Quelques semaines plus tard, se tiendra la mise en place du service de l’eau et la formation du comité en charge de sa gouvernance et de sa maintenance.
5 - Mise en place du service de l'eau



Une fois construits, les réseaux d’eau appartiennent aux villages qui en assurent la gestion. Pour garantir la durabilité de l’accès à l’eau, il est donc indispensable de former les villageois à la gestion de cette infrastructure, de la zone de captage au robinet.
Les équipes du projet DEAR Water travaillent donc avec les villageois à la mise en place d’un système de gouvernance.
Au cours d’une matinée entière, les villageois sont invités à définir les règles de gestion du service de l’eau (prix de l’eau, fréquence de facturation, etc) et à élire les membres du comité de gestion de l’eau, en charge de la maintenance et de la gouvernance du service. Pour renforcer la participation des femmes, parfois effacées lors des discussions collectives, une session d’information spécifique dédiée aux femmes est organisée en amont de la définition des règles du service.
Ces comités de gestion de l’eau sont composés de cinq membres : un responsable, deux techniciens, un trésorier, et un comptable. Leur travail est financé par le payement de l’eau des ménages.
La formation qui leur est dispensée est évolutive, s’adaptant aux nouveaux enjeux et aux dispositions particulières des villages. Par exemple, le recours aux réseaux à branchements privatifs comme à Nong Onh, induit un relevé mensuel des compteurs, et multiplie le travail du comité.
C’est lors de cette étape qu’est également discuté avec les villageois la gestion de la zone de captage.
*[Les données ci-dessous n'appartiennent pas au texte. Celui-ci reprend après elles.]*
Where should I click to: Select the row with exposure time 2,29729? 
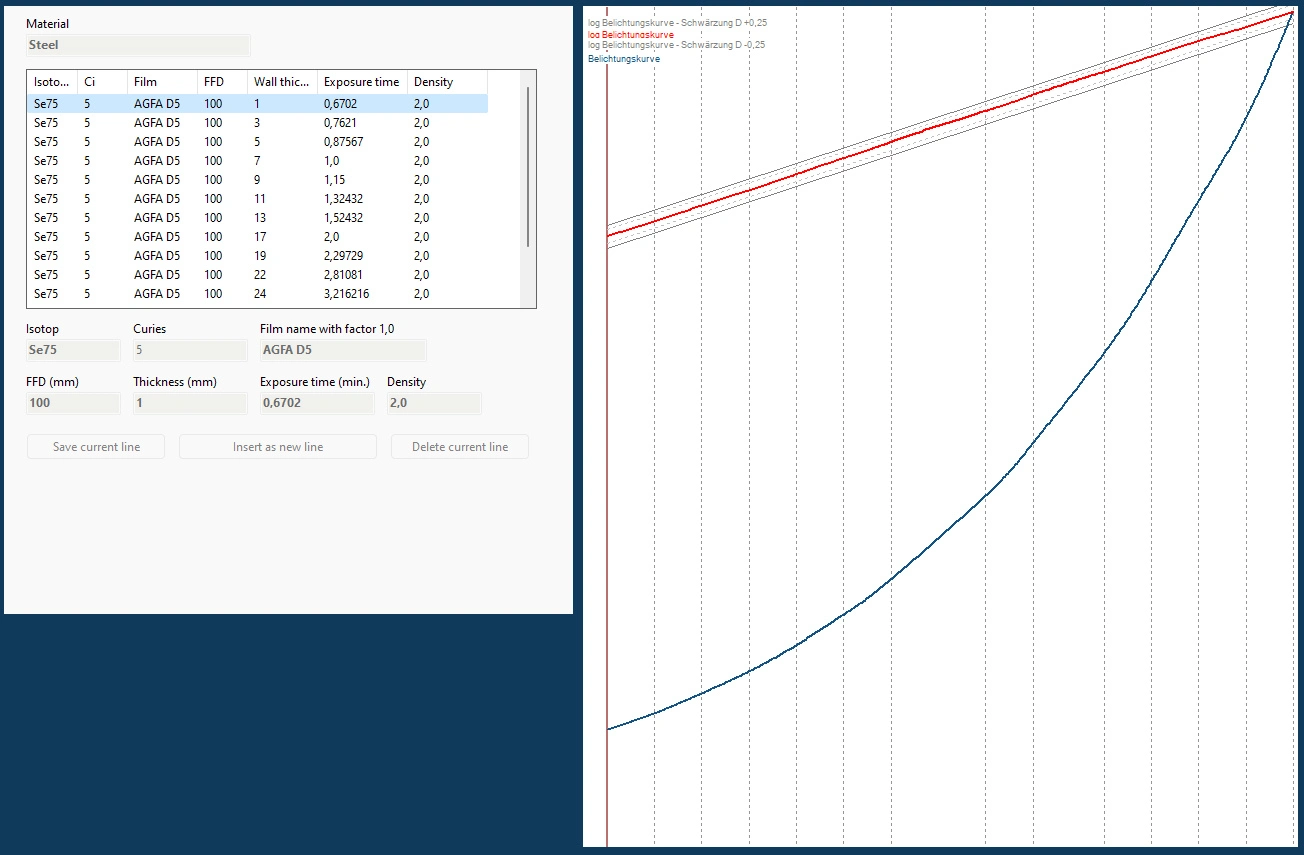click(x=256, y=256)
Sur la base d’une identification des risques portant sur la qualité et la quantité de la source d’approvisionnement, il est proposé aux villageois de définir des règles de gestion de la zone et un plan d’aménagement.
L’étape de la mise en place ne marque pas la fin de l’intervention de Confluence. Un suivi des comités est réalisé ponctuellement afin de les accompagner dans la gestion du réseau. En outre, une fois par an, les comités de l’eau de différents villages sont rassemblés dans une logique d’échange et d’apprentissage collectif.